* _PASSAGE GIVEN_

Live Oak’s ag academy visits state Capitol

Senior members of the Live Oak High High-Tech Agricultural
Science Academy, better known as HTASA, had an opportunity to
observe state government at work on a recent trip to Sacramento,
the first field trip for the HiTASA in its three-year
existence.
Senior members of the Live Oak High High-Tech Agricultural Science Academy, better known as HTASA, had an opportunity to observe state government at work on a recent trip to Sacramento, the first field trip for the HiTASA in its three-year existence.

“This wasn’t my first visit to Sacramento but my first visit to the Capitol building,” said Rudy Landeros, one of 65 students and six teachers who made the trip. “We had a chance to talk to some of the people and ask them what they thought of the other side, like what the Democrats think of the Republicans. We were able to see the different branches of the government and how things worked.”

HTASA Coordinator Vera Gomes said that although both the teachers and the students were “big tourists, taking lots of pictures,” they all discovered there was a lot to be learned.

“We heard three speakers, Tim Colin, the chief consultant for the Assembly on agriculture, Rayne Thompson, of the agriculture council of California, and Pam Giacaomi, the head lobbyist for the farm bureau,” Gomes said last week. “We were able to reserve an actual break-out room that the senators meet in in committees, Room 126 in the old part of the restored building. The Senate had just finished their session, and the students were able to see their local senators. The media was there, and it was all very exciting.”

That the students should make this trip in their senior year, Gomes said, was very appropriate.

“It’s a rite of passage,” she said. “Many of the kids are already 18, or soon will be, and they’re going to be voting on real issues. They will be making decisions on the kinds of things that are being discussed here.”

The students were required to document the trip in an English paper, Gomes said.

HTASA is a small learning community, a subject of much controversy recently with the awarding of an $498,779 grant to Live Oak for the formation of small learning communities. Most of the students have the same government teacher and/or the same English teacher and an agriculture class.

Gomes said she has enjoyed getting to know all the students over the years.

“The neatest thing is bonding for three years with these kids,” she said. “I have watched as their lives changed and they matured. Now many of them will go on to pursue further education; many of them, like Rudy, have a plan for the future.”

Landeros, who said he wants to become a heating and air conditioning professional, is glad he had the opportunity to be a part of HTASA.

“I think it’s good because all the teachers know each other, and they work together to help the students out,” he said.

Yared Galvan, another senior in the program, agreed with Landeros. The best thing about HTASA, she said, is “the fact that the teachers take the time to work with the students.”

“They don’t see us as a whole group, they see us as individuals,” she said. “Any time we need help, they’re available. And they work together to make the program better for us.”

Galvan, who said she plans to go to San Jose State to earn a doctorate in Spanish so she can be a professor, with a minor in graphic design, said she has gained more than just academic knowledge.

“Working with other people, we have learned not to be shy any more about others,” she said. “We have learned things not just related to agriculture. We have also learned about technology and being successful, how to create good resumes and applications for a job, things that you don’t learn other places.”

Landeros said students will meet after the beginning of the year to plan another field trip.

* _WHAT YOU ARE ASKED TO DO_
Repeat word for word the part of the article above on the Live Oak ag academy's Capitol visit, between "HTASA is a small" and "part of HTASA.", inclusive.

Collected data entries
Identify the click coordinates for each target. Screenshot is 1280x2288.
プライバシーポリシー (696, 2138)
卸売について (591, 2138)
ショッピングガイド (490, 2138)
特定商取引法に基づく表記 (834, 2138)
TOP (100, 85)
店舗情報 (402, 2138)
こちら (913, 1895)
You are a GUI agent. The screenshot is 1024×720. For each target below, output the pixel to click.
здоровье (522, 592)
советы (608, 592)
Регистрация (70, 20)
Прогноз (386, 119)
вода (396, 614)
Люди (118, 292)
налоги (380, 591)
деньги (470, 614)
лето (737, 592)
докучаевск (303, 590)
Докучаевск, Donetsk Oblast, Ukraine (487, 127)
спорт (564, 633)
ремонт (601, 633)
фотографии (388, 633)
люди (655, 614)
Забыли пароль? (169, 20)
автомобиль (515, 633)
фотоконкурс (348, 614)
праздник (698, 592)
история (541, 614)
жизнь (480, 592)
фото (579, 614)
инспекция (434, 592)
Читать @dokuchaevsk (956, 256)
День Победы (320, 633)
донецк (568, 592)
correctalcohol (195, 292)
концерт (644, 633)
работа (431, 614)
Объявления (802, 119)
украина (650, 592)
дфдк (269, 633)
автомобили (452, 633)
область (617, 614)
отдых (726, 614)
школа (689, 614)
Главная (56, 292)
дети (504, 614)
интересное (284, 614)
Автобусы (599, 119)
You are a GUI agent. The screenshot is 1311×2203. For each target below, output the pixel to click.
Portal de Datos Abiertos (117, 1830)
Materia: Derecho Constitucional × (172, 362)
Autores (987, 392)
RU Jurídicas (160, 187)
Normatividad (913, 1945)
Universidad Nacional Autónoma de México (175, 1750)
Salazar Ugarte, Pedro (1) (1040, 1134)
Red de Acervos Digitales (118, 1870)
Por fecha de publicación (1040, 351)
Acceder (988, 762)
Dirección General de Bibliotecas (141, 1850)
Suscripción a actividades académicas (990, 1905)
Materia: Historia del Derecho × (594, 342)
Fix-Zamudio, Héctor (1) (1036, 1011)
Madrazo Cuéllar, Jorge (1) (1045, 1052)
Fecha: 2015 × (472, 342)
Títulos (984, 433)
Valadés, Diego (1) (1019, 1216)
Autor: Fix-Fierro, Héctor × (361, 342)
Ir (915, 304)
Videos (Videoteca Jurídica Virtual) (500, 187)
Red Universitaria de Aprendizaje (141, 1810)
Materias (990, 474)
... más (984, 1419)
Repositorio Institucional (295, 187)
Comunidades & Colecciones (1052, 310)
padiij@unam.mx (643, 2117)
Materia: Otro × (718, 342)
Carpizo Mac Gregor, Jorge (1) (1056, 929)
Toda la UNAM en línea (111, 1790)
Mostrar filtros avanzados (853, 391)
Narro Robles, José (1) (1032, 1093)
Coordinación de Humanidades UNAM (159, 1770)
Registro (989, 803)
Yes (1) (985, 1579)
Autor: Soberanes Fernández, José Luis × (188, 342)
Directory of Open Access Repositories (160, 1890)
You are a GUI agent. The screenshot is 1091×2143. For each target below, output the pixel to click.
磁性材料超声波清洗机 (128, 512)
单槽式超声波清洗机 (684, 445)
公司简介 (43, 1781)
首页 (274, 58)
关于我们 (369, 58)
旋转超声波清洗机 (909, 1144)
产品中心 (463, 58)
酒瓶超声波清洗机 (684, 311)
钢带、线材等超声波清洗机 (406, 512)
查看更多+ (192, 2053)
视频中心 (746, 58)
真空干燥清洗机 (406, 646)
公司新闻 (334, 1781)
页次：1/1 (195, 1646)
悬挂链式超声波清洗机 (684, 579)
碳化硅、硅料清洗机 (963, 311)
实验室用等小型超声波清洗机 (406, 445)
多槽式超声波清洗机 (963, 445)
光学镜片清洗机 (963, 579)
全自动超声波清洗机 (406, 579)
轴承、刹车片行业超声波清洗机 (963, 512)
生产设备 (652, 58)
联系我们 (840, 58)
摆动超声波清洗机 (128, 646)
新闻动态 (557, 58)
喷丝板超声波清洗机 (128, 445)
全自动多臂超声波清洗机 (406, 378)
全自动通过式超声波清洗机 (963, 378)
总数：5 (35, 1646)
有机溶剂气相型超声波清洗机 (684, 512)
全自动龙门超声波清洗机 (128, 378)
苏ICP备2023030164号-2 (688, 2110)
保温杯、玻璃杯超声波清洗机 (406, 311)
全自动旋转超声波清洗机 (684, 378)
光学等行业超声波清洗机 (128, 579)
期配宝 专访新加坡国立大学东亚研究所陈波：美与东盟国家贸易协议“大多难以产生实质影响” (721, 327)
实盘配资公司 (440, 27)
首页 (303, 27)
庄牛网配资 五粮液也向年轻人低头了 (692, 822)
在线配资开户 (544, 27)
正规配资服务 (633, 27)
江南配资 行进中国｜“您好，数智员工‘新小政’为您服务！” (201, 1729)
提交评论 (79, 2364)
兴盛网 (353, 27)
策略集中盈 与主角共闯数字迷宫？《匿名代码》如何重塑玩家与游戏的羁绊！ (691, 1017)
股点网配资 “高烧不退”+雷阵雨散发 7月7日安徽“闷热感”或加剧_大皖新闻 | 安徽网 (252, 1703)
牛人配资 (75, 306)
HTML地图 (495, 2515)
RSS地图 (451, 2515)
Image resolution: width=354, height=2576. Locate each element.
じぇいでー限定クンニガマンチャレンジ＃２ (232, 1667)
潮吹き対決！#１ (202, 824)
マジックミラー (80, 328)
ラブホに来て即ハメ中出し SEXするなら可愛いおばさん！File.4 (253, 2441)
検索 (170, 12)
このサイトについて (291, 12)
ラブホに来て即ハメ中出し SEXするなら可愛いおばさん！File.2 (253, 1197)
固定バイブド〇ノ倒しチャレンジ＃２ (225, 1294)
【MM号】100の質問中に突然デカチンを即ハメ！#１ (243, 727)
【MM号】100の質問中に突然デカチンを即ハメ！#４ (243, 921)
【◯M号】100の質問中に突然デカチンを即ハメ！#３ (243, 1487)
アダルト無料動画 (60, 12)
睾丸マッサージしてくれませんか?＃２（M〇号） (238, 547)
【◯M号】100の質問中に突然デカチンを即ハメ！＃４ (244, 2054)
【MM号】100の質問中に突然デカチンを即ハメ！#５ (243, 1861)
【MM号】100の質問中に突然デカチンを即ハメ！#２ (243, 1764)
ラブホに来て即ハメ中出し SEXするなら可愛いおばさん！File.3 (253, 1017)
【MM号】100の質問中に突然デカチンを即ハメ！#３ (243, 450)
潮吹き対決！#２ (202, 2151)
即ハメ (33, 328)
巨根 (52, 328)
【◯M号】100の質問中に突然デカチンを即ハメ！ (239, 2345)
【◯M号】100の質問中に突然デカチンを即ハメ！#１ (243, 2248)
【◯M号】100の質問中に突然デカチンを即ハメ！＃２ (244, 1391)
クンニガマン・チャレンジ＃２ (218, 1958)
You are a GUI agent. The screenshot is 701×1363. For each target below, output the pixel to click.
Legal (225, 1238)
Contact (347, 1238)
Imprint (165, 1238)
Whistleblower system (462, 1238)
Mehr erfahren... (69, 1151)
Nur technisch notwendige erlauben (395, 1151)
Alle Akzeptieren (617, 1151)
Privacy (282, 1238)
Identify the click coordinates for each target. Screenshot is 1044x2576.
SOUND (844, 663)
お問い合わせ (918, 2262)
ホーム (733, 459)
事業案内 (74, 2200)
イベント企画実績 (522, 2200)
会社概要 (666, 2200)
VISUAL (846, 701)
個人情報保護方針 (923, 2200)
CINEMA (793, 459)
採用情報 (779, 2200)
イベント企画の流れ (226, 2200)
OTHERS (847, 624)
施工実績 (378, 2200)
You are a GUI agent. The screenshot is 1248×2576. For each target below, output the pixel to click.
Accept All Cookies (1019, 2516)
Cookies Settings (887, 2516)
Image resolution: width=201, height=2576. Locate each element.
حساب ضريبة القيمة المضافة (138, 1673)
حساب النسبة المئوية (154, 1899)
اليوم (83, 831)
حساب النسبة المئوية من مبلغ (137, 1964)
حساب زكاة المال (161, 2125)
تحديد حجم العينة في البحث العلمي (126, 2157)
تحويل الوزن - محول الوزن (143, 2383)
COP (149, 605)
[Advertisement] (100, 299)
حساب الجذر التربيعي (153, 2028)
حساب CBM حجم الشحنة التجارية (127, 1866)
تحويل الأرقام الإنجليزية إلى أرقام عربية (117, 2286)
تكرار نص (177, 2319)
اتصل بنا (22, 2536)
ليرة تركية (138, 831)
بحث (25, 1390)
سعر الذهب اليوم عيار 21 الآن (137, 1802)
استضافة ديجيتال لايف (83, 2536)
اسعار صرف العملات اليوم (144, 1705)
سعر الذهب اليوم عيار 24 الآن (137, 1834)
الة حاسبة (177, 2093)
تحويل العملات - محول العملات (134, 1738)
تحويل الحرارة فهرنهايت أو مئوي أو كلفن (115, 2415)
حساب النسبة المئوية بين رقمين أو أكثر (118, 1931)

* _SOLUTION TO THIS PROBLEM_
HTASA is a small learning community, a subject of much controversy recently with the awarding of an $498,779 grant to Live Oak for the formation of small learning communities. Most of the students have the same government teacher and/or the same English teacher and an agriculture class.

Gomes said she has enjoyed getting to know all the students over the years.

“The neatest thing is bonding for three years with these kids,” she said. “I have watched as their lives changed and they matured. Now many of them will go on to pursue further education; many of them, like Rudy, have a plan for the future.”

Landeros, who said he wants to become a heating and air conditioning professional, is glad he had the opportunity to be a part of HTASA.